Le Résumé Long - Étape 15 | La Vuelta 26 (vidéo officielle)

Le film de la 15e étape : 110 kilomètres à bloc, le raid de Leknessund et le coup de Van Aert au sprint intermédiaire

La journée avait changé de visage dès le samedi soir. Sur proposition des coureurs, rapporte Javier Guillén dans Cyclingnews, l'organisation a activé le protocole conditions météorologiques extrêmes et publié un communiqué : bifurcation au kilomètre 52 vers Santa María de Trassierra, suppression de l'Alto de Villaviciosa, 110,2 kilomètres au lieu de 189,7, départ fictif repoussé à 14h50. Une première dans l'histoire moderne de la Vuelta, et un pari sur l'intensité : « Ça va être encore plus intense, car tout le monde va se dire que c'est court et que demain c'est repos », prévenait Bastien Tronchon au départ de Palma del Río, cité par le compte rendu officiel. Il faisait 38 °C sur la ligne de départ.

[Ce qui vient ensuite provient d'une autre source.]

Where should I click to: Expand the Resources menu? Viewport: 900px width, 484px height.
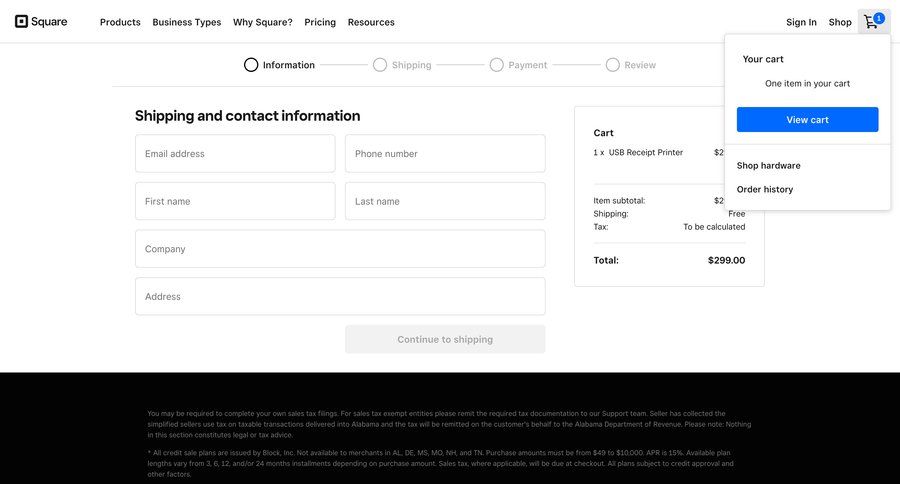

Enzo Paleni (Groupama-FDJ United) attaque dès les premiers mètres, est repris, puis sort pour de bon au kilomètre 9. Dix hommes le rejoignent : Frederik Wandahl, Ivo Oliveira, Xabier Azparren, Ethan Hayter, Andreas Leknessund, Rudy Porter, Alastair Mackellar, Fabian Weiss, Reuben Thompson et Gijs Leemreize. Mais Visma-Lease a Bike, absente du coup, refuse de laisser filer : associée à Cofidis, qui rêve d'un sprint réduit pour Bryan Coquard, elle bloque l'écart à 1'17'' au kilomètre 20, puis le ramène à une vingtaine de secondes dans le Puerto de la Forestal (6,7 km à 4,1 %, km 34,5), où Leemreize passe en tête. Georg Steinhauser (EF Education-EasyPost) profite de la montée pour faire la jonction au kilomètre 39. Douze devant, trente secondes de marge à 50 kilomètres de l'arrivée : l'échappée n'a jamais eu de vraie liberté.

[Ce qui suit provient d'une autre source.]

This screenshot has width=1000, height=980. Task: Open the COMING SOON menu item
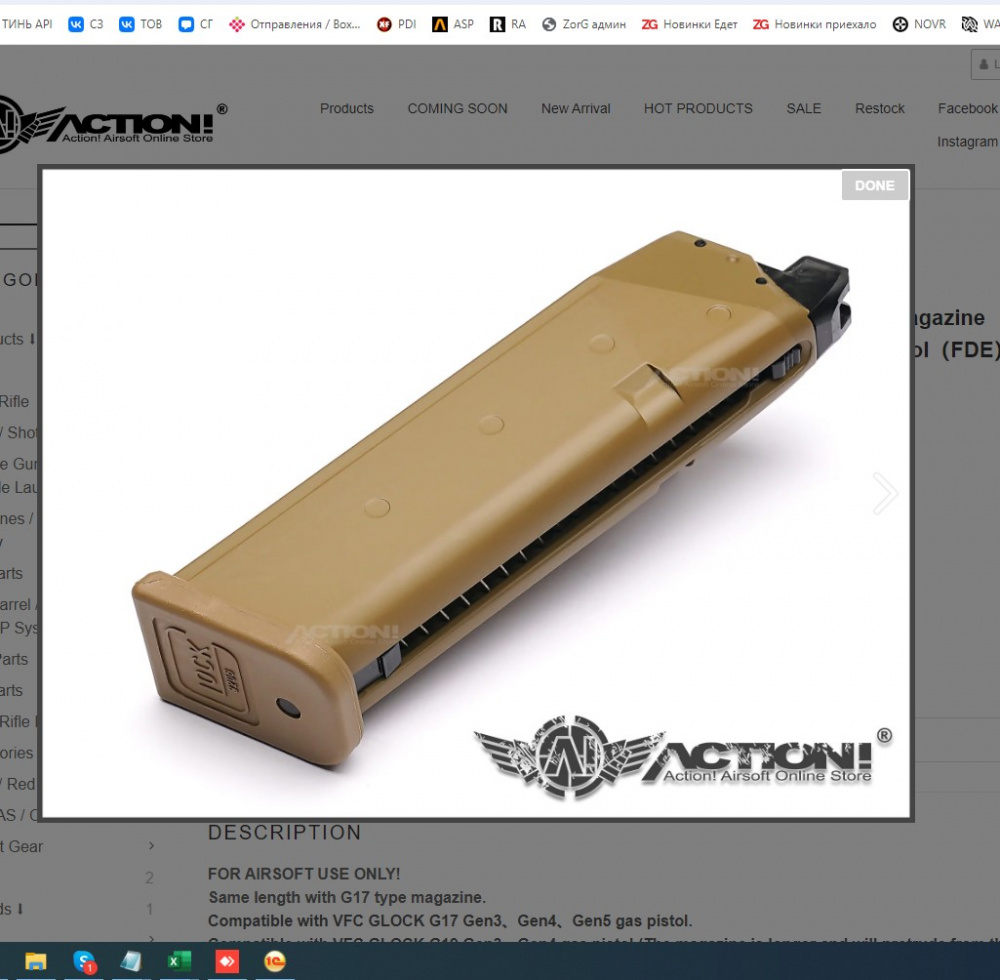click(457, 108)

Azparren et Weiss s'isolent dans une descente technique, Thompson et Leknessund les reprennent au pied du Puerto Artafi (5,9 km à 5,5 %). Le Norvégien d'Uno-X, déjà vainqueur à Aramón Valdelinares, se retrouve seul à 39 kilomètres du but, tandis que Coquard lâche prise derrière. Ramses Debruyne (Alpecin-Premier Tech) le rejoint six kilomètres plus loin, et les deux hommes abordent ensemble le sprint intermédiaire de Santa María de Trassierra (km 78,9), que Debruyne remporte pour six secondes de bonification. Derrière eux, le peloton est à une vingtaine de secondes. Tout laisse croire à un regroupement.

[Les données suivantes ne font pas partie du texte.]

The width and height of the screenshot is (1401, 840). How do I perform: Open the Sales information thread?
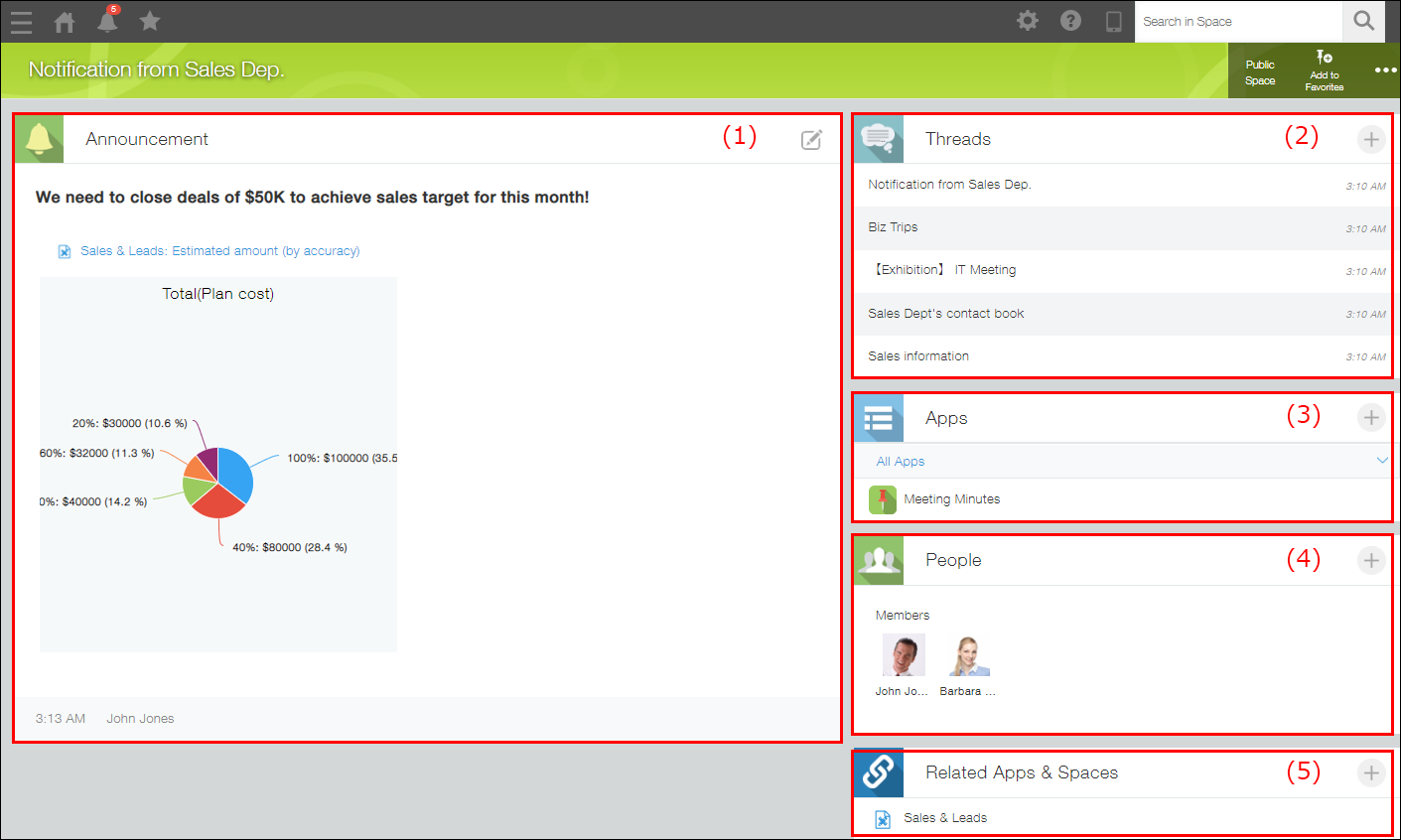tap(918, 356)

C'est là que Van Aert renverse la course. Quatrième au passage du sprint intermédiaire, il ne se relève pas : « J'ai senti le moment propice au sprint intermédiaire. Et avec Matthew [Brennan] derrière, il n'y avait aucun risque à tenter le coup, car on avait toujours une bonne option dans le peloton. C'est comme ça que j'aime courir », explique-t-il dans ses déclarations officielles. Romele et Nys réagissent aussitôt. Ils sont cinq devant à 30 kilomètres de l'arrivée, et le peloton, désormais sans motif de rouler puisque Visma a un coureur devant et un derrière, ralentit. Neuf coureurs partent en contre, Kevin Vermaerke, Ivo Oliveira, Tobias Halland Johannessen, Stefan Küng, Urko Berrade, Alessandro Covi, Ed Dunbar, Henok Mulubrhan et Leemreize, puis Paleni et Tronchon tentent à leur tour. Personne ne reviendra : 45 secondes à 21 kilomètres, autant à 15, d'après ProCyclingUK.

5 men in front - Stage 15 | La Vuelta 26 (vidéo officielle)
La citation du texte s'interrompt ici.